__What you should do__.
Copy the lines below word for word, skipping any image.

__Task data__.

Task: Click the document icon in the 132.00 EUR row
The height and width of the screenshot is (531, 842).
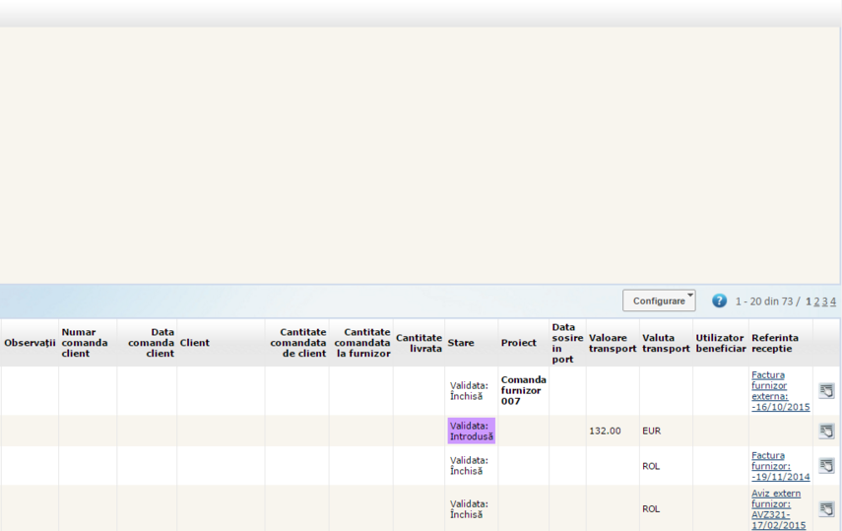Action: 826,431
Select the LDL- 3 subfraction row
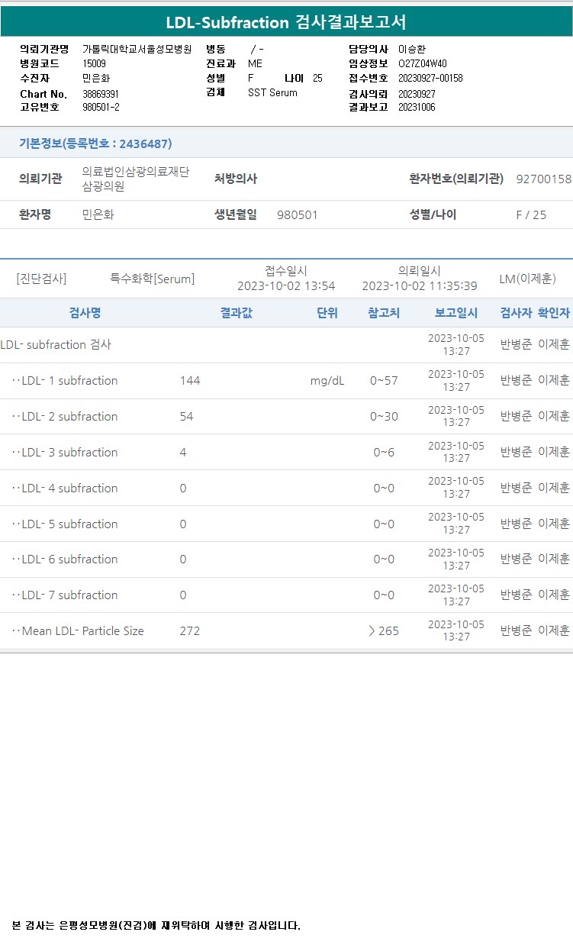This screenshot has height=948, width=573. [286, 453]
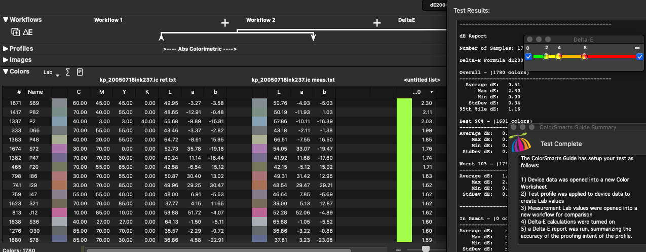Click the delta-E column sort arrow

pyautogui.click(x=432, y=92)
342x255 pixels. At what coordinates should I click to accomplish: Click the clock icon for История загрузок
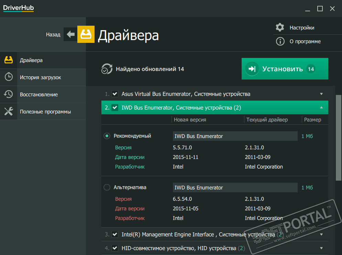coord(9,77)
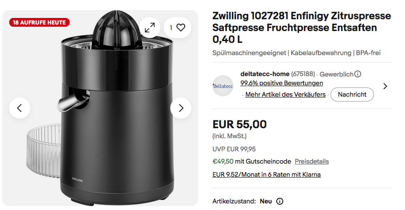This screenshot has height=210, width=405.
Task: Click the Zwilling Enfinigy Zitruspresse title
Action: pos(302,28)
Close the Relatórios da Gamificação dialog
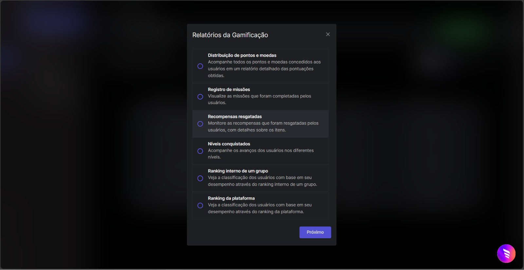 click(x=328, y=34)
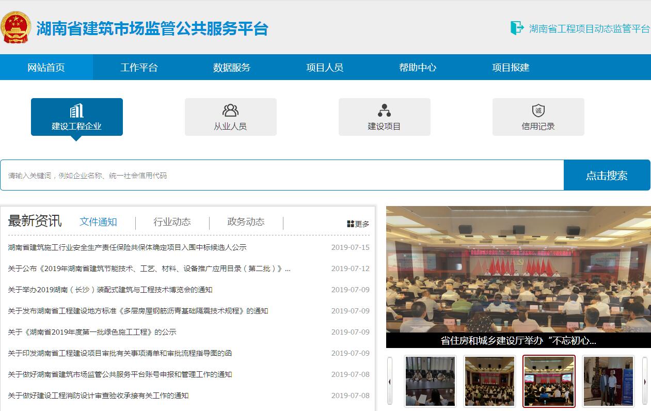Viewport: 651px width, 411px height.
Task: Click the exit icon beside 湖南省工程项目动态监管平台
Action: (516, 28)
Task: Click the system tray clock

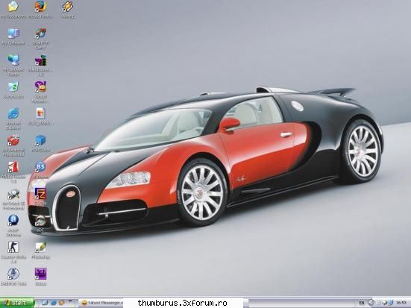Action: pyautogui.click(x=401, y=303)
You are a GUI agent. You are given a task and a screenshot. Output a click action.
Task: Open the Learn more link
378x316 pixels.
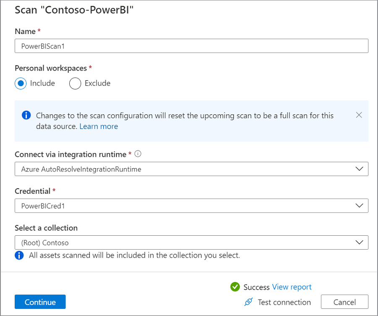point(99,126)
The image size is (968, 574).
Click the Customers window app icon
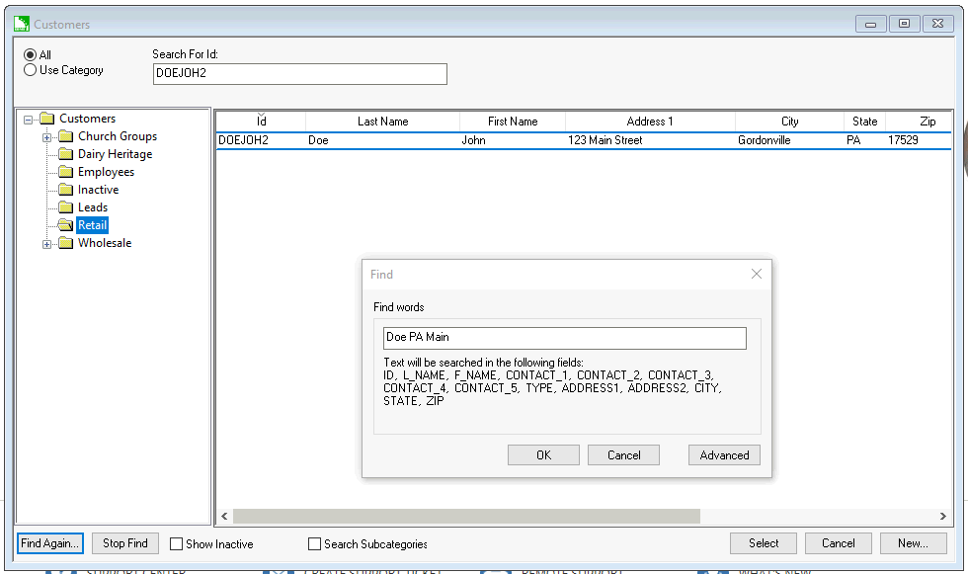click(x=21, y=24)
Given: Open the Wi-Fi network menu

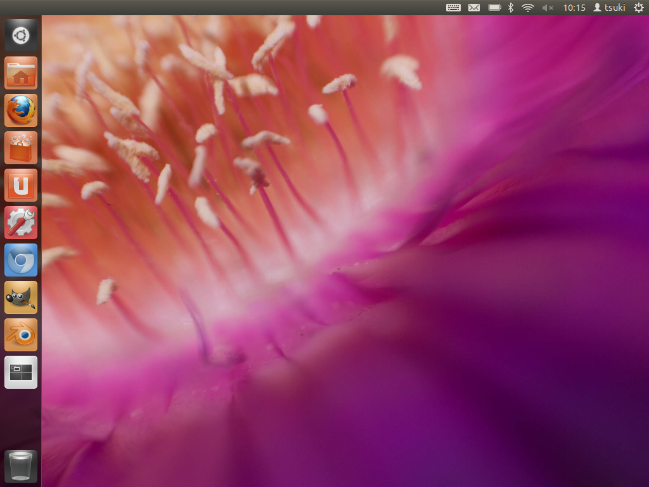Looking at the screenshot, I should click(x=527, y=8).
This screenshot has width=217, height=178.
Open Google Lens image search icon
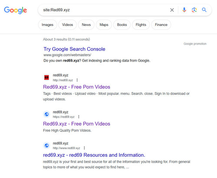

__Exercise solution__.
Task: Click the document icon in the 132.00 EUR row
The height and width of the screenshot is (531, 842).
Action: 826,431
Select the LDL- 3 subfraction row
This screenshot has height=948, width=573. [286, 453]
Click the delta-E column sort arrow

pyautogui.click(x=432, y=92)
342x255 pixels. At what coordinates should I click to accomplish: Click the clock icon for История загрузок
coord(9,77)
This screenshot has height=210, width=405.
Task: Click the Zwilling Enfinigy Zitruspresse title
Action: pos(302,28)
Close the Relatórios da Gamificação dialog
 click(x=328, y=34)
Viewport: 651px width, 411px height.
Task: Click the exit icon beside 湖南省工程项目动态监管平台
Action: (516, 28)
Task: Click the system tray clock

Action: pyautogui.click(x=401, y=303)
You are a GUI agent. You are given a task and a screenshot. Output a click action.
Task: Open the Learn more link
378x316 pixels.
point(99,126)
The image size is (968, 574).
Click the Customers window app icon
click(x=21, y=24)
Given: Open the Wi-Fi network menu

Looking at the screenshot, I should click(x=527, y=8).
This screenshot has width=217, height=178.
Open Google Lens image search icon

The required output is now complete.